━━ DATA SUPPLIED
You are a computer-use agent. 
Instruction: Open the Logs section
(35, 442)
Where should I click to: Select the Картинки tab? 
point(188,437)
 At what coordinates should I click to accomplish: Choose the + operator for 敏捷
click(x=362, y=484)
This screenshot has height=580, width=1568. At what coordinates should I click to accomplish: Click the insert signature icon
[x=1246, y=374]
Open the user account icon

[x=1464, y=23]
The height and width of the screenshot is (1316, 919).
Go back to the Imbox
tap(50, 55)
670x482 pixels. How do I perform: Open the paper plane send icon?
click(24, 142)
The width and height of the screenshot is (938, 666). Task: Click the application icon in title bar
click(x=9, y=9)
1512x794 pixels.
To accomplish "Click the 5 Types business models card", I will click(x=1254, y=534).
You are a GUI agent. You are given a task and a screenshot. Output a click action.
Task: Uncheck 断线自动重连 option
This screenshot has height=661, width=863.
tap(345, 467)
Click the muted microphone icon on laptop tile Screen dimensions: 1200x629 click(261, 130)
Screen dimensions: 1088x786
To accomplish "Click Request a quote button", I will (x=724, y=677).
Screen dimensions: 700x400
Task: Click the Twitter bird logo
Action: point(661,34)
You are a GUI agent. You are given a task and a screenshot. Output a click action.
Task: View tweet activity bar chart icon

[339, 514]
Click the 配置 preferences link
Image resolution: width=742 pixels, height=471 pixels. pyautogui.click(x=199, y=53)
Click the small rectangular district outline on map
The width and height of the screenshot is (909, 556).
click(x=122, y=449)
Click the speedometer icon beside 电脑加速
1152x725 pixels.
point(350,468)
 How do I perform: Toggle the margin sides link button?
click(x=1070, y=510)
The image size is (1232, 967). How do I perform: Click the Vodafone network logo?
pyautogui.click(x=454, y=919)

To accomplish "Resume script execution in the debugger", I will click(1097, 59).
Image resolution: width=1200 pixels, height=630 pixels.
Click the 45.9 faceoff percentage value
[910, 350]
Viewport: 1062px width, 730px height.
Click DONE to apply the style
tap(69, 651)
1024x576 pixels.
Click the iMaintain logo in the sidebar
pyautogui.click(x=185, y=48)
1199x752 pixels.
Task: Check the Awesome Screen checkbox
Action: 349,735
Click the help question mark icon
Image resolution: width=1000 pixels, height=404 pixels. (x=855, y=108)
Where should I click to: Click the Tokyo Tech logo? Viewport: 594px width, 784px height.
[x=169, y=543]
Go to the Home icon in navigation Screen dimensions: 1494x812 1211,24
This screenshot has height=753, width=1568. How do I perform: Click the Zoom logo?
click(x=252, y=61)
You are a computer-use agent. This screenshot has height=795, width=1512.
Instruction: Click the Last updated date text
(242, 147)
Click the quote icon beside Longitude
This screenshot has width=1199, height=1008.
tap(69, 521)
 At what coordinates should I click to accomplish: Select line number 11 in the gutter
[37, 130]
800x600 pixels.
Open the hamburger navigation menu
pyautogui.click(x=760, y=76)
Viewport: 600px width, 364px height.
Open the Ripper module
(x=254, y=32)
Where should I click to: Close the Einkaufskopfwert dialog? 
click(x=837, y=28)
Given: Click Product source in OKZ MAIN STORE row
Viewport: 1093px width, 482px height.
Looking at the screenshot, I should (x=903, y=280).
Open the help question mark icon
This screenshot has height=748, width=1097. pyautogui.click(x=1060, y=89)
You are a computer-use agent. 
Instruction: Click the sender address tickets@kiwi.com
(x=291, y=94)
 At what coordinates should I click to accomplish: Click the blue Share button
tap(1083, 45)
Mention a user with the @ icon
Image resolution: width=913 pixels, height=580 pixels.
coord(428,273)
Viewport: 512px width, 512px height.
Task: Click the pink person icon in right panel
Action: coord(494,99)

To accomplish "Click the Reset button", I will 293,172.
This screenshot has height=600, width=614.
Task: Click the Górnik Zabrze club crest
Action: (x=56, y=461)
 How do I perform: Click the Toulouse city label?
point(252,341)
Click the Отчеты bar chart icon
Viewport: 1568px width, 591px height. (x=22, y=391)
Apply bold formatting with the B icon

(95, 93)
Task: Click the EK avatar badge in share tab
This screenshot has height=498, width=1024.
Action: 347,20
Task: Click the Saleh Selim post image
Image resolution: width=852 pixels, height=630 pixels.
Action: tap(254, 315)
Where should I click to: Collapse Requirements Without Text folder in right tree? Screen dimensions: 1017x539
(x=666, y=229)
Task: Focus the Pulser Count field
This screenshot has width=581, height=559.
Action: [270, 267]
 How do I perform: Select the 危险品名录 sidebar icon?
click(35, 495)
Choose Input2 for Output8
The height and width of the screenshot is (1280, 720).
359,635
━━━━
## REQUIREMENT
Repeat exactly the lines from the one containing "Image resolution: width=852" through the last line of the records above, both included, and nothing else.

## EXERCISE OUTPUT
Image resolution: width=852 pixels, height=630 pixels.
Action: tap(254, 315)
Where should I click to: Collapse Requirements Without Text folder in right tree? Screen dimensions: 1017x539
(x=666, y=229)
Task: Focus the Pulser Count field
This screenshot has width=581, height=559.
Action: [270, 267]
 How do I perform: Select the 危险品名录 sidebar icon?
click(35, 495)
Choose Input2 for Output8
The height and width of the screenshot is (1280, 720).
359,635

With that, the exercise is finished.